Flash Gordon may have started life on the comics page as a poor man’s Buck Rogers, but Alex Raymond’s action-adventure strip set the template for dozens of sci-fi potboilers to come. The strip was adapted for radio, film and television many times through the decades, the most notorious version being Mike Hodges’ 1980 would-be blockbuster Flash Gordon. Hodges and crew opted to approach the material in the campiest vein available, and where there’s camp, there’s Queen.
The glam-rockers took to the material just as enthusiastically as you’d expect, drenching the score in enough synthesizers and falsettos to make Max Von Sydow’s Ming the Merciless look subtle by comparison. The soundtrack album even yielded the minor hit single “Flash,” a melodramatic rocker intermingling film dialogue (“Flash, I love you! But we only have 14 hours to save the Earth!”) with Freddie Mercury shrieking heady lines like “Flash! Savior of the universe! / Flash! You saved every one of us!”
Fred Schneider – “The Zippy Theme Song”
Is there a more perfect pairing of artist and subject matter than oddball B-52s front man Fred Schneider and Bill Griffith’s non-sequitur-spouting Zippy the Pinhead? Schneider called in a collection of musical pals like singer Phoebe Snow and half of The Manhattan Transfer to knock out this peculiar little vocal jazz ode to a guy who’s “a totally modular fellow / The maraschino in Jell-o” with “a heart as pure as Tastee Freeze.” Although Schneider himself doesn’t sing on the track, he reportedly intended to include it on a solo album. That plan never came to fruition, and the song now resides only on the Zippy the Pinhead website, alongside a pair of Griffith-penned Zippy tribute tunes performed by new wave band No Sisters.

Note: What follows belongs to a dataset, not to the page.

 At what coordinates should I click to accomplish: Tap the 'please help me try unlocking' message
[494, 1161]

Billy and the Boingers – “I’m a Boinger”
From the Rolling Stones playing a public school dance to Opus the Penguin trading places with Michael Jackson to the local denizens organizing a self-serving benefit concert called The Us Festival, popular music was a constant presence throughout the run of Berkely Breathed’s Bloom County.

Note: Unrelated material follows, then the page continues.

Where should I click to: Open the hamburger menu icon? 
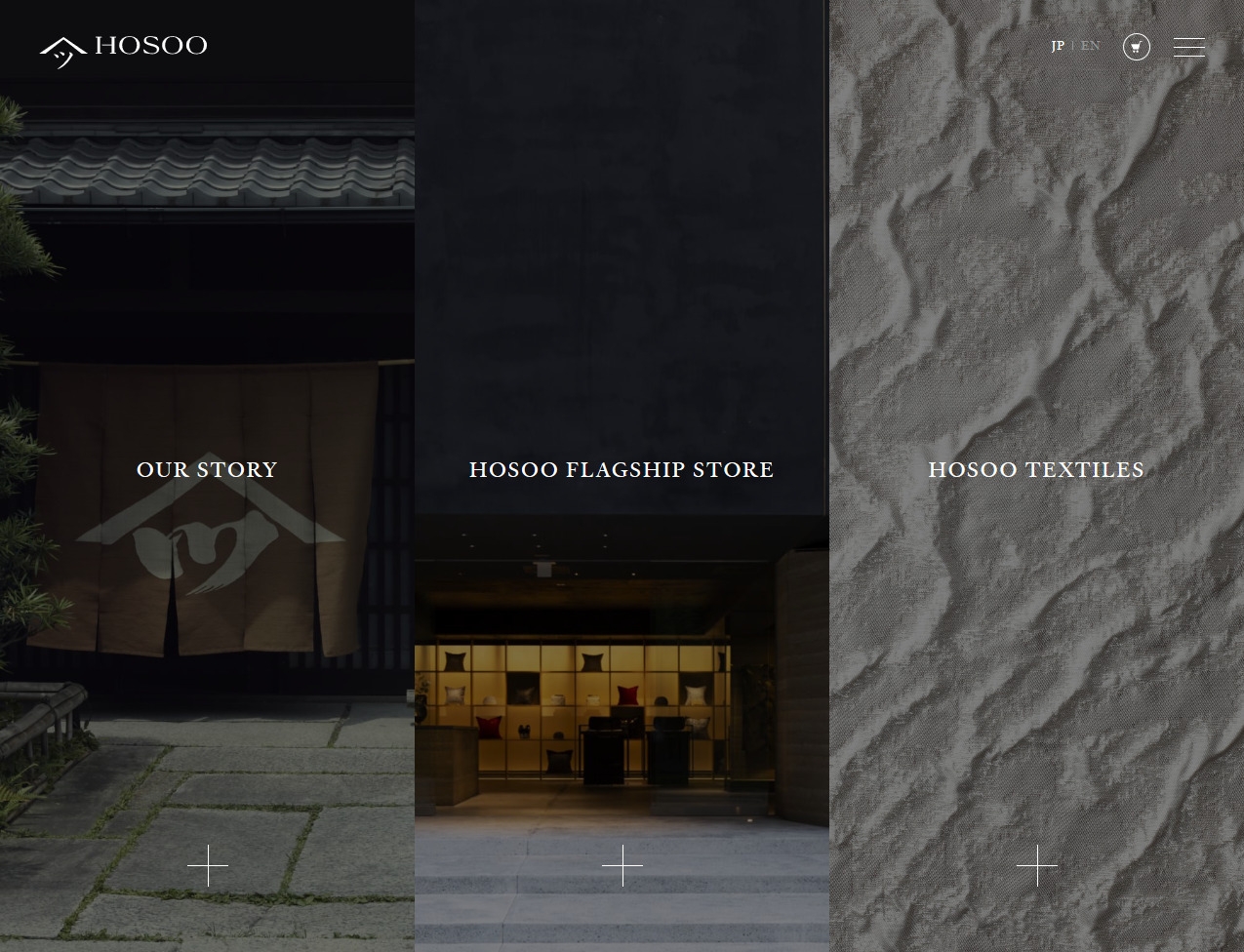coord(1188,47)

One of the strip’s most celebrated storylines followed the meteoric rise of Billy and the Boingers (name changed from Deathtöngue under pressure from the PMRC), a hair metal band fronted by hairball-hacking, Friskies-freebasing vocalist Bill the Cat. Fans who purchased the paperback reprint collection Billy and the Boingers Bootleg were treated to an ingenious tie-in: a flexi-disc single containing two elsewhere unavailable Boingers tracks. On their valedictory statement “I’m a Boinger,” Billy and crew (as portrayed by The Harry Pitts Band) threw potshots at everyone from Boy George to David Bowie to Debbie Harry while laughing off the transitive nature of rock stardom (“Sure we look disgusting / But whose chops are we busting / In a year, maybe two, we’ll seem tame / And three years down the track / We’ll be a Las Vegas lounge act”). There are plenty of non-fictional bands that could benefit from that level of self-awareness.